[ python-Bugs-1092502 ] Memory leak in socket.py on Mac OS X 10.3

SourceForge.net noreply at sourceforge.net
Sun Jan 2 00:01:06 CET 2005

Bugs item #1092502, was opened at 2004-12-28 21:09
Message generated for change (Comment added) made by bacchusrx
You can respond by visiting: 

Category: Python Library
Group: Platform-specific
Status: Open
Resolution: None
Priority: 5
Submitted By: bacchusrx (bacchusrx)
Assigned to: Nobody/Anonymous (nobody)
Summary: Memory leak in socket.py on Mac OS X 10.3

Initial Comment:
Some part of socket.py leaks memory on Mac OS X 10.3 (both with 
the python 2.3 that ships with the OS and with python 2.4).

I encountered the problem in John Goerzen's offlineimap. 
Transfers of messages over a certain size would cause the program 
to bail with malloc errors, eg

*** malloc: vm_allocate(size=5459968) failed (error code=3)
*** malloc[13730]: error: Can't allocate region

Inspecting the process as it runs shows that python's total memory
size grows wildly during such transfers.

The bug manifests in _fileobject.read() in socket.py. You can 
replicate the problem easily using the attached example with "nc -l 
-p 9330 < /dev/zero" running on some some remote host.

The way _fileobject.read() is written, socket.recv is called with the 
larger of the minimum rbuf size or whatever's left to be read. 
Whatever is received is then appended to a buffer which is joined 
and returned at the end of function.

It looks like each time through the loop, space for recv_size is 
allocated but not freed, so if the loop runs for enough iterations, 
python exhausts the memory available to it.

You can sidestep the condition if recv_size is small (like 
_fileobject.default_bufsize small).

I can't replicate this problem with python 2.3 on FreeBSD 4.9 or  
FreeBSD 5.2, nor on Mac OS X 10.3 if the logic from 
_fileobject.read() is re-written in Perl (for example).

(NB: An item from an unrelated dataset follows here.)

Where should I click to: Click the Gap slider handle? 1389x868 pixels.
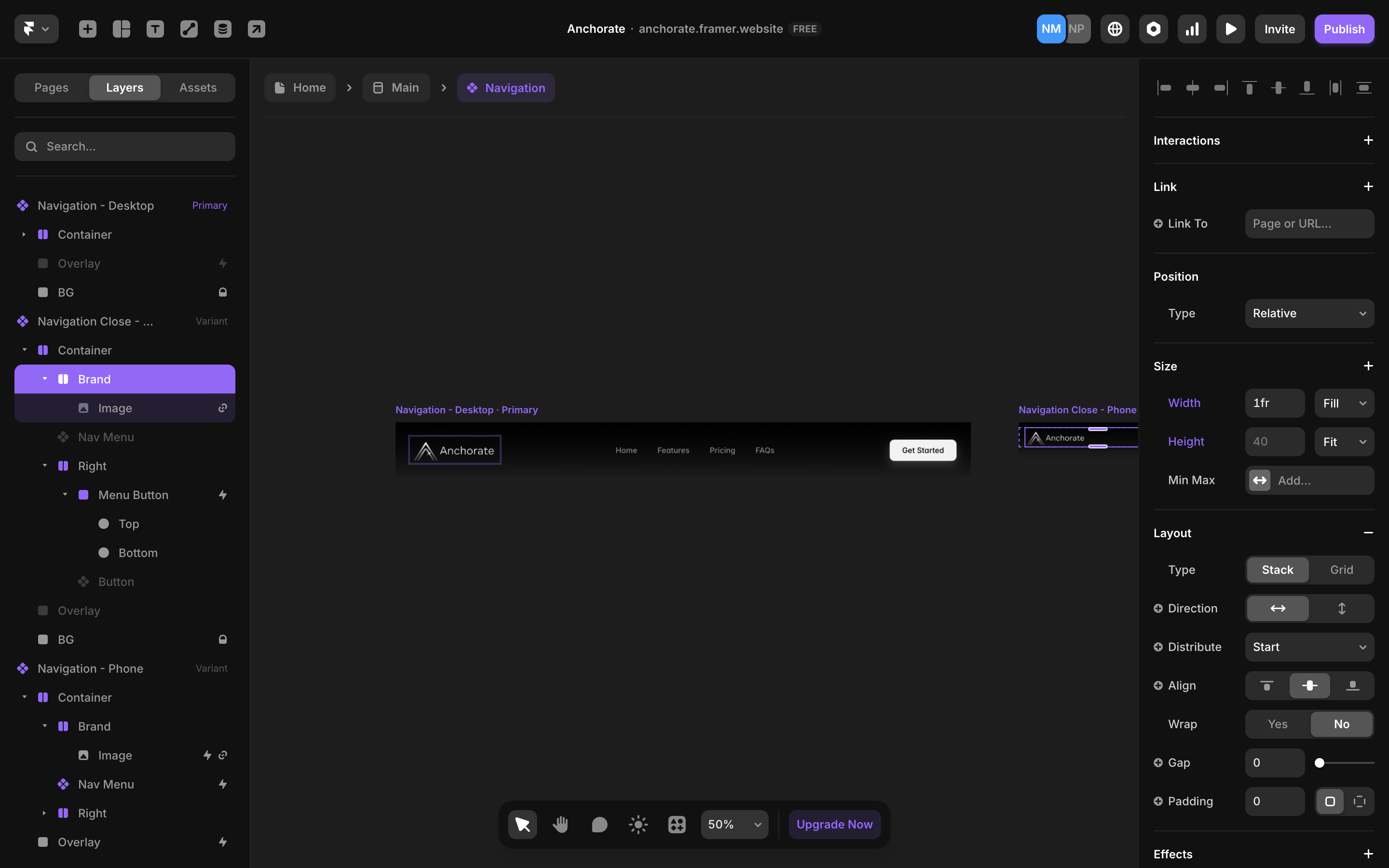[1320, 762]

>Comment By: bacchusrx (bacchusrx)
Date: 2005-01-01 18:01

Logged In: YES 

I've been able to replicate the problem reliably on both 10.3.5 and 
10.3.7. I've attached two more examples to demonstrate:

Try this: Do, "dd if=/dev/zero of=./data bs=1024 count=10240" and save 
server.pl wherever you put "data". Have three terminals open. In one, 
run "perl server.pl -s0.25". In another, run "top -ovsize" and in the third 
run "python example2.py". 

After about 100 iterations, python's vsize is +1GB (just about the value 
of cumulative_req in example2.py) and if left running will cause a 
malloc error at around 360 iterations with a vsize over 3.6GB (again, just 
about what cumulative_req reports). Mind you, we've only received 

server.pl differs from the netcat method in that it (defaults) to sending 
only 1492 bytes at a time (configurable with the -b switch) and sleeps for 
however many seconds specified with the -s switch. This guarantees 
enough iterations to raise the error each time around. When omittting 
the -s switch to server.pl, I don't get the error, but throughput is good 
enough that the loop in readFromSockUntil() only runs a few times.

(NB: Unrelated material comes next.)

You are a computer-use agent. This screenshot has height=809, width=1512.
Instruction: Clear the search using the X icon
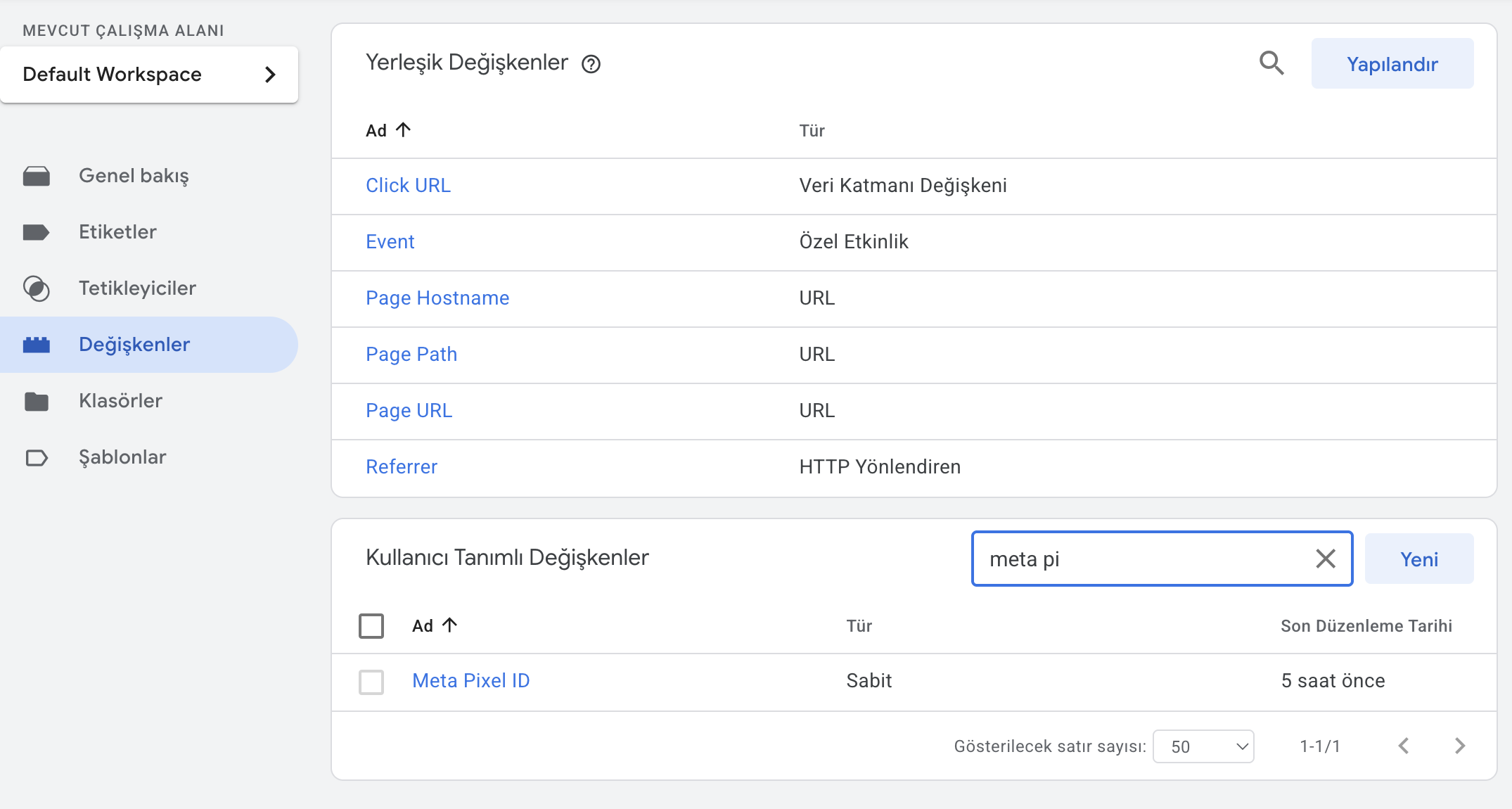[1326, 559]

Comment By: Bob Ippolito (etrepum)
Date: 2005-01-01 01:27

Logged In: YES 

I just played with a bit more.  If I catch the MemoryError and try again, 
most of the time it will work (sometimes on the second try).  These 
malloc faults seem to be some kind of temporary condition.


Comment By: Bob Ippolito (etrepum)
Date: 2005-01-01 01:18

Logged In: YES 

I can't reproduce this on either version of Python a 10.3.7 machine w/ 
1gb ram.  Python's total memory usage seems stable to me even if the 
read is in a while loop.

I can't see anything in sock_recv or _fileobject.read that will in any way 
leak memory.

With a really large buffer size (always >17mb, but it does vary with each 
run) it will get a memory error but the Python process doesn't grow 
beyond 50mb at the samples I looked at.  That's pretty much the amount 
of RAM I'd expect it to use.  

It is kind of surprising it doesn't want to allocate a buffer of that size, 
because I have the RAM for it.. but I don't think this is a bug.